Jan Louis Perkowski[1] (December 29, 1936, Perth Amboy, New Jersey[2] - died November 21, 2023[3]) is a Professor of Slavic Languages and Literatures at the University of Virginia. He has three consecutive degrees including a PhD from Harvard University.[4] He currently resided in Charlottesville until his death in 2023.
He attracted attention when he published research into alleged vampire folklore in the 1970s that was easily sensationalized in the press and has a vogue among vampire fans.

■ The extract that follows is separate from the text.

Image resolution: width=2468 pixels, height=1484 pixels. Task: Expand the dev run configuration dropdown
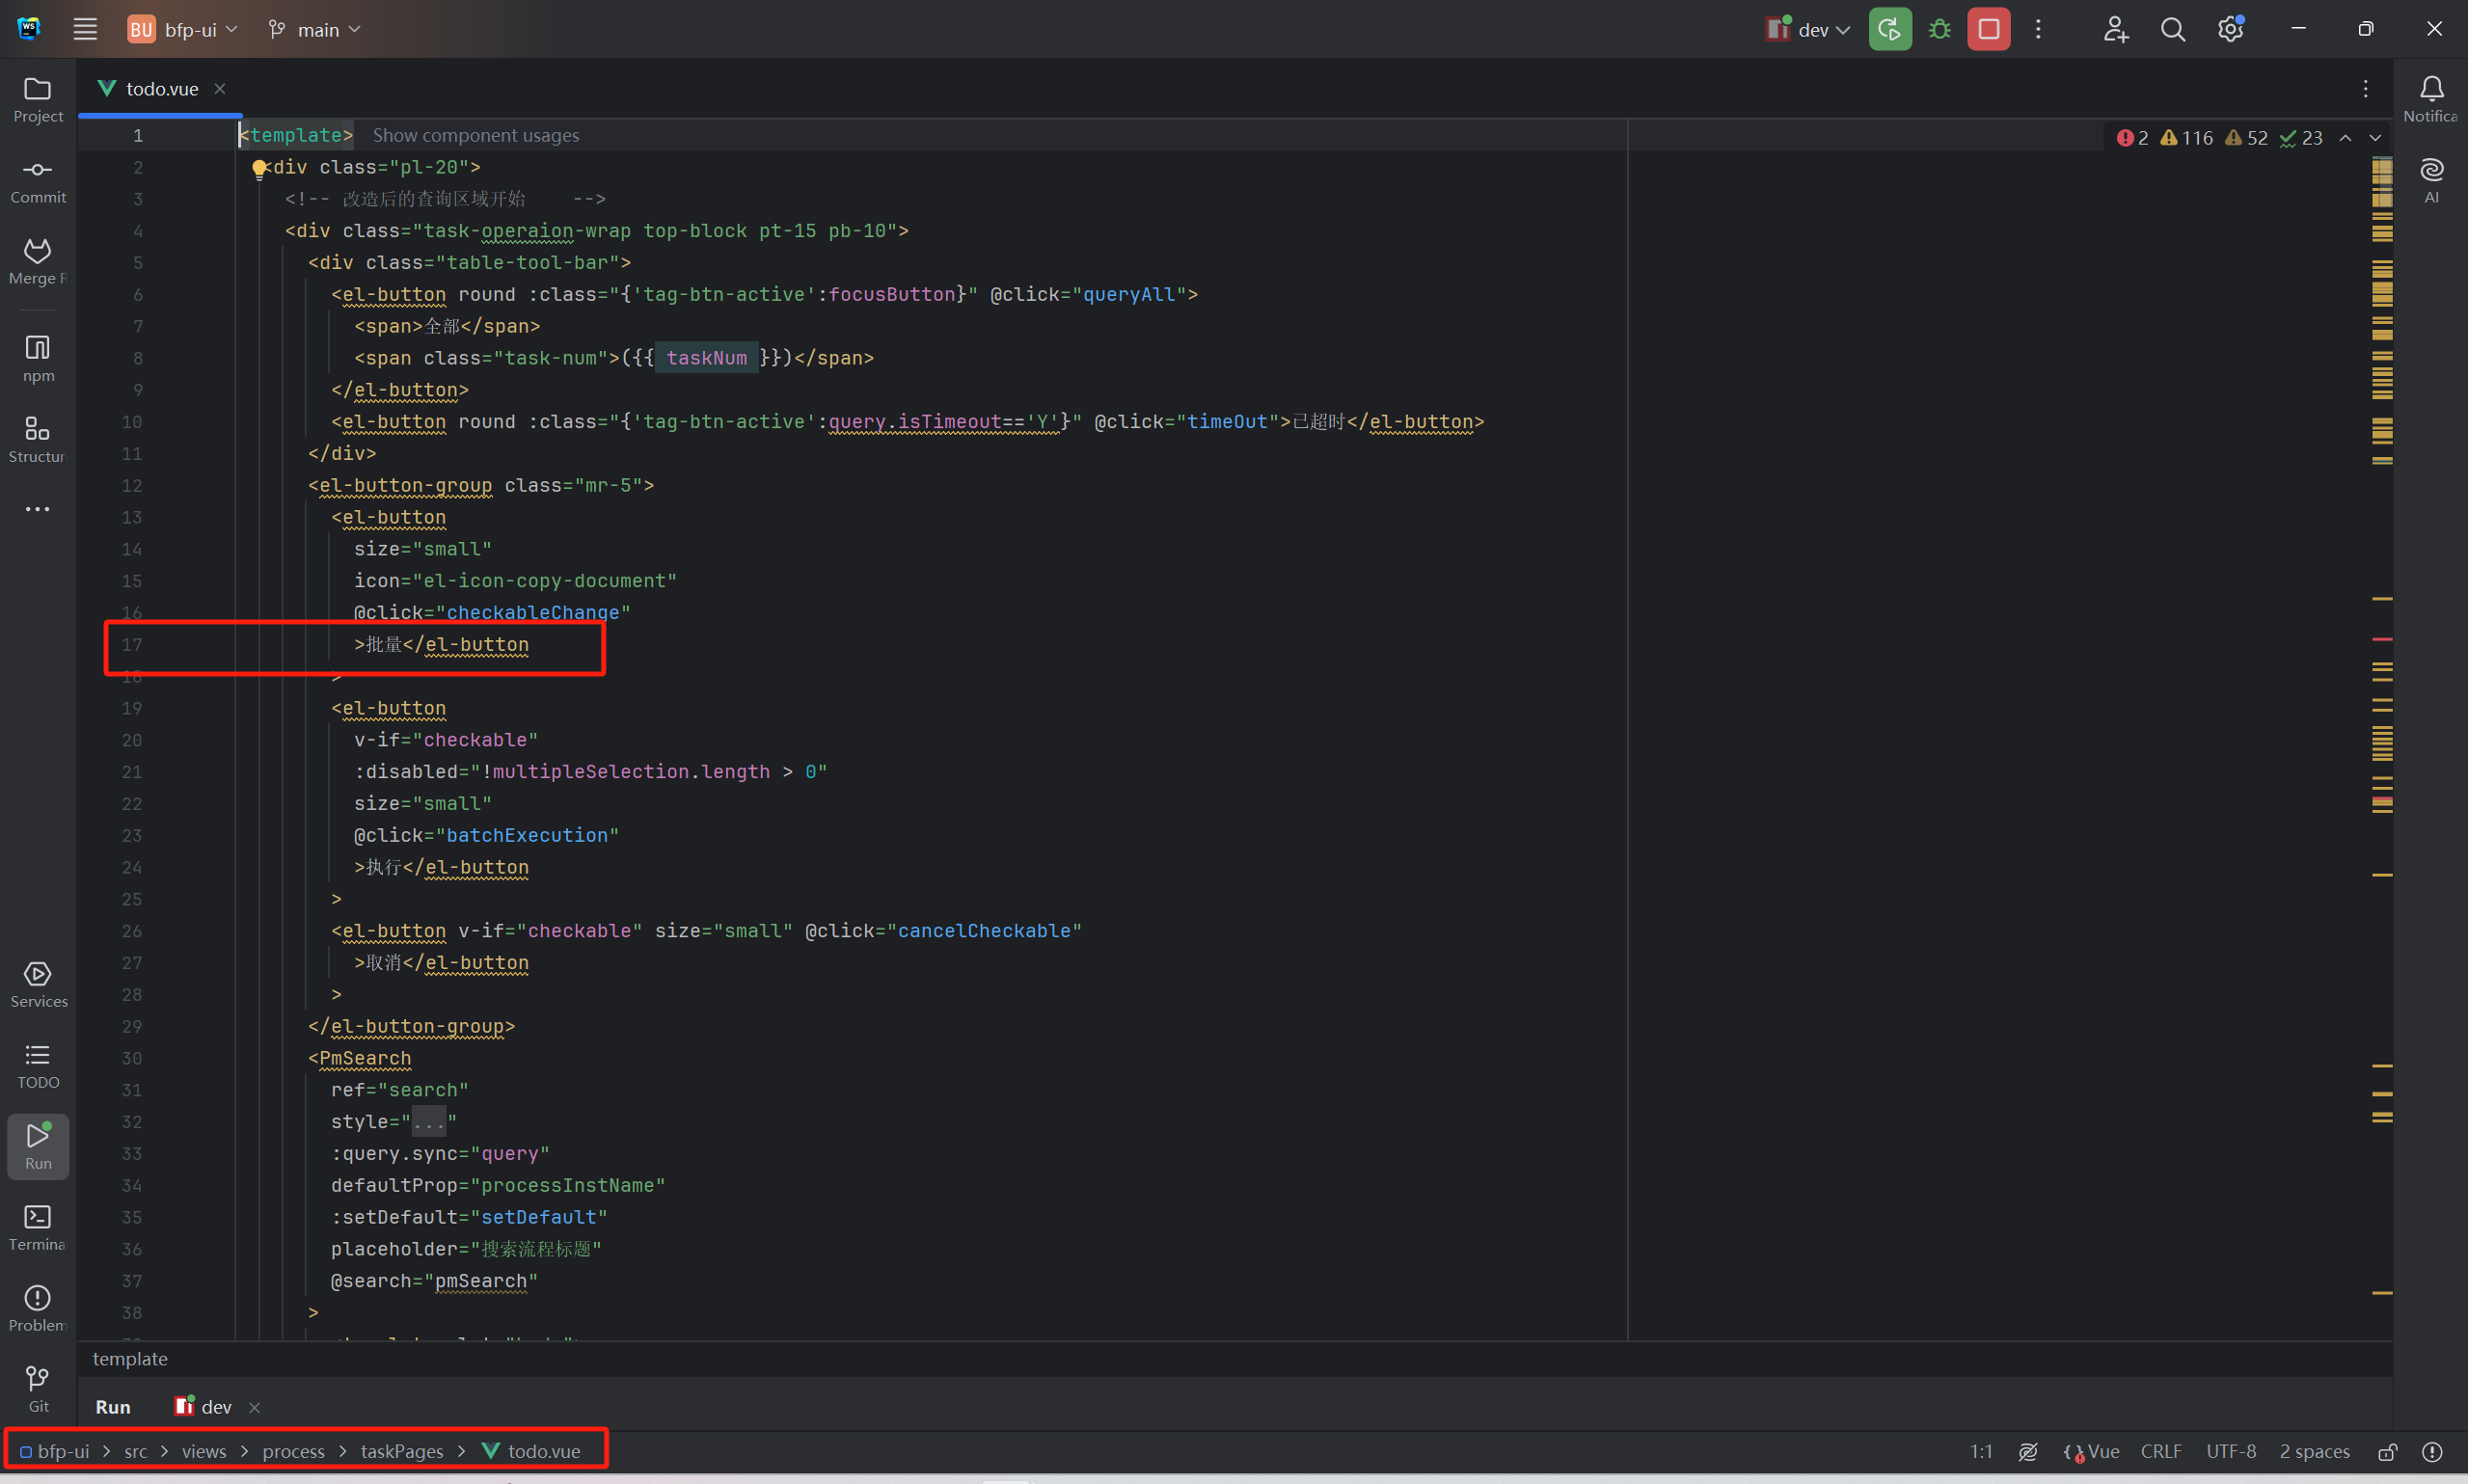pyautogui.click(x=1813, y=29)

Perkowski wrote about a Kashubian idiolect and was employed by the National Museum of Man in Canada in 1968–9 to conduct research for the Canadian Centre for Folk Culture Studies in the area of Wilno, Ontario, to study Kashubian Polish folklore and traditions. His 1972 report, "Vampires, Dwarves, And Witches Among The Ontario Kashubs"[5] inspired sensational articles in Psychology Today, The Canadian Magazine, and The National Enquirer which got it denounced on the floor of the Canadian House of Commons.
Kashubians in Wilno, Ontario allegedly believe that "the only remedy against this kind of future vampirism was to extract the teeth from the infants. The Kashubs also feared those born with a red caul, a piece of amniotic membrane that naturally surrounds an unborn baby in the womb.[6]

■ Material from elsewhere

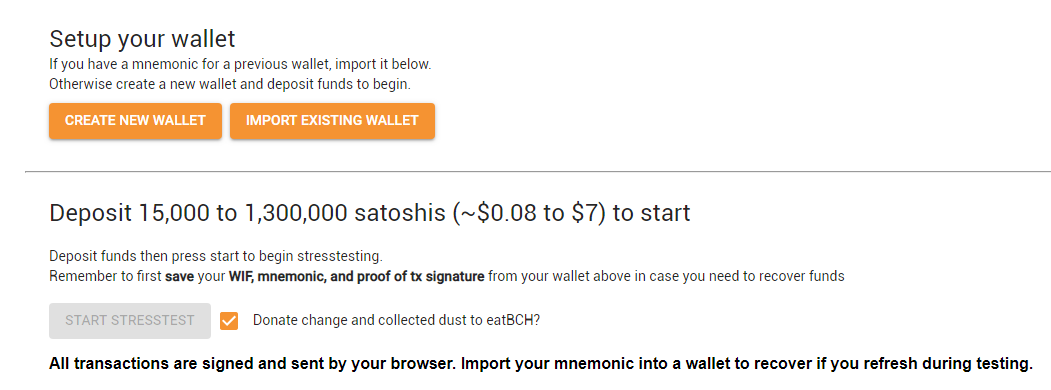Start the stresstest with the grey button
The height and width of the screenshot is (390, 1051).
point(130,320)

Perkowski was previously employed at the University of California, Santa Barbara, the University of Texas, Austin, and the University of Virginia, Charlottesville, VA. He taught classes on Slavic languages, diachronic linguistics, the occult and vampires, and courses such as "How to be a Spy." He is now retired.

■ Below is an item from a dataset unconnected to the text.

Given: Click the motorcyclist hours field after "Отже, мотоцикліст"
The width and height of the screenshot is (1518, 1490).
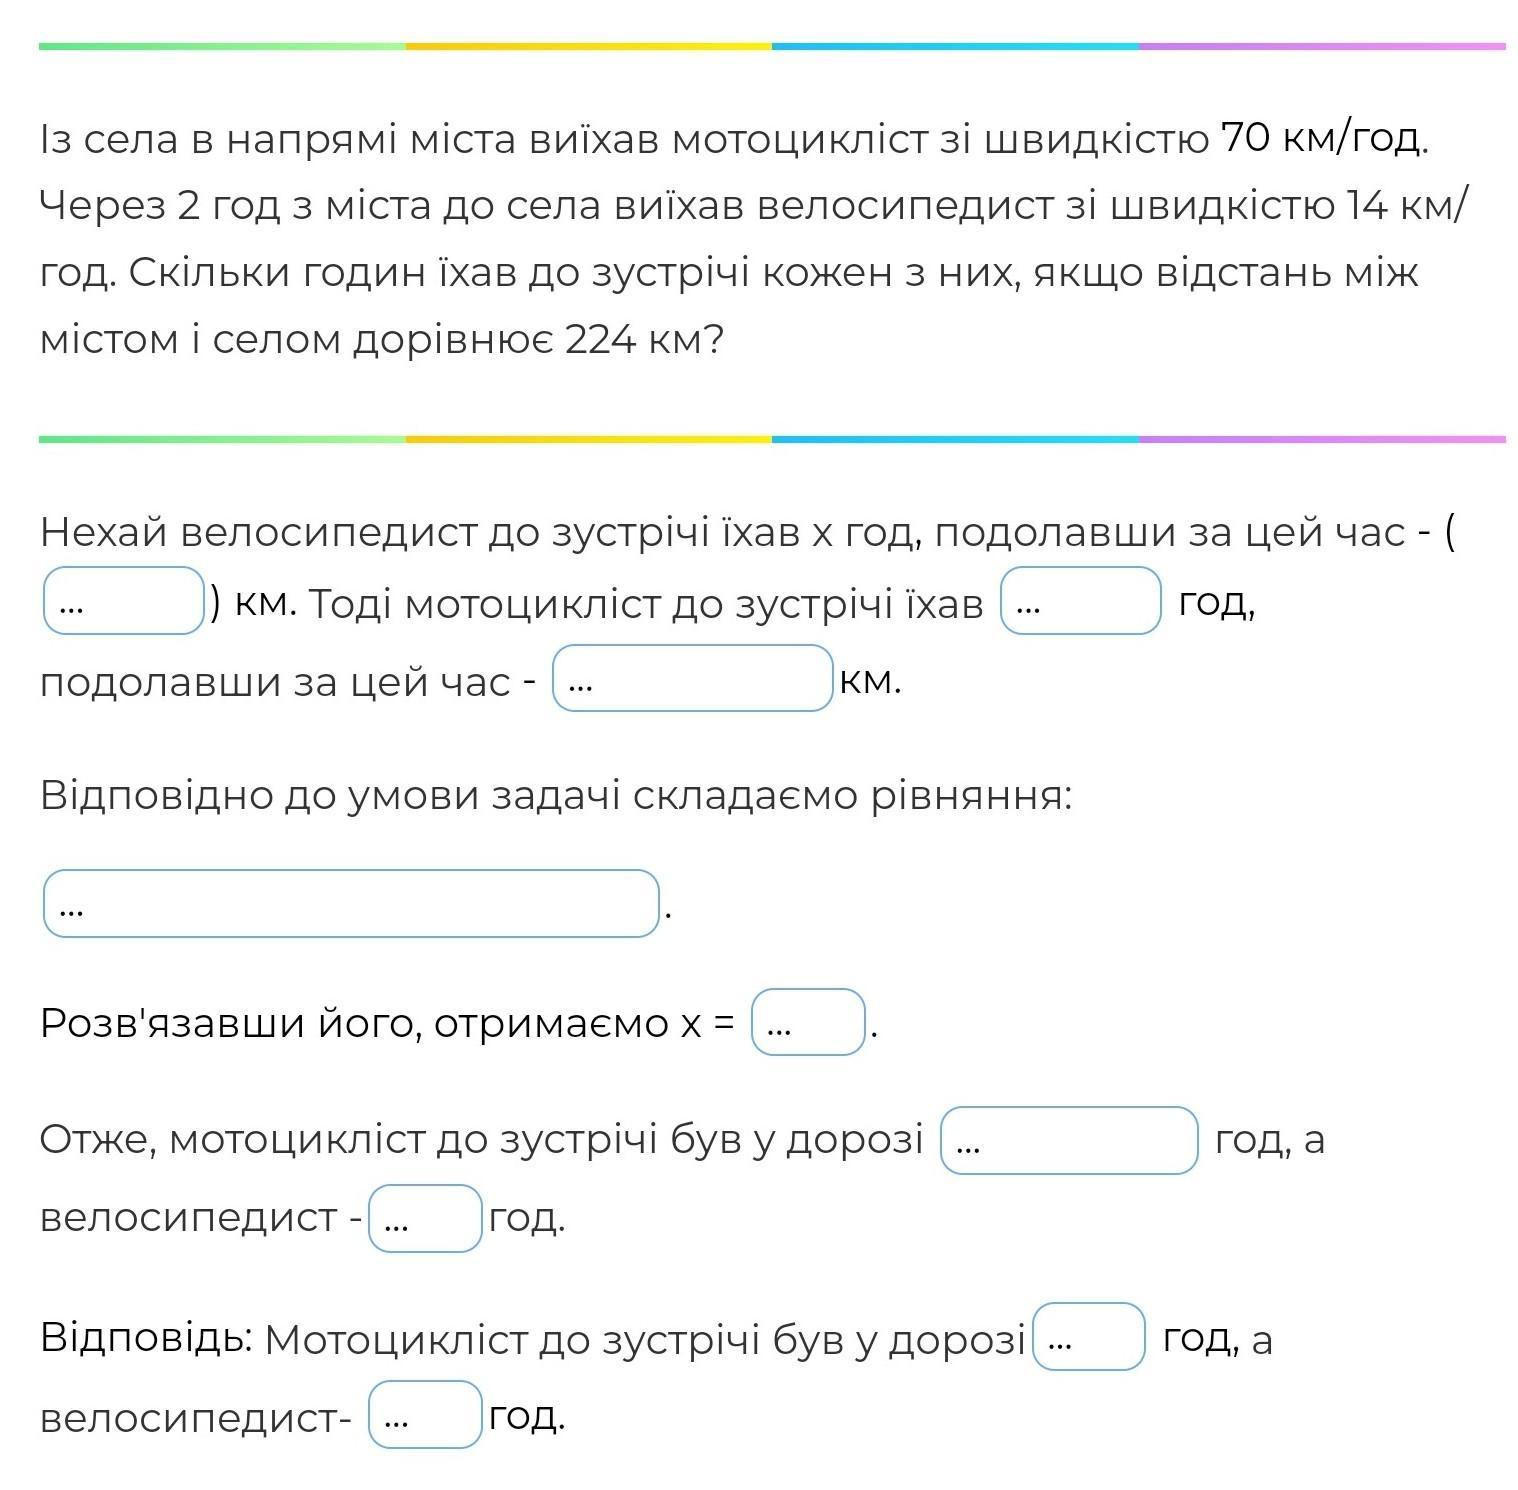Looking at the screenshot, I should (x=1069, y=1140).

In 1989, he published The Darkling: A Treatise on Slavic Vampirism which contains original vampire accounts translated into English from over twenty languages, many for the first time, including a vampire trial in Dubrovnik in 1737. The book is currently being added as a chapter in his forthcoming work Vampire Lore. However, he was best known for teaching an undergraduate class called "Dracula", covering vampire mythology in western culture from ancient times to the present. Perkowski himself approaches the vampire as an outgrowth of the culture in which its legend arose - often more a morality tale than anything else. After his retirement, the course was taken on by his former student Stanley Stepanic, a known noise musician and demonologist.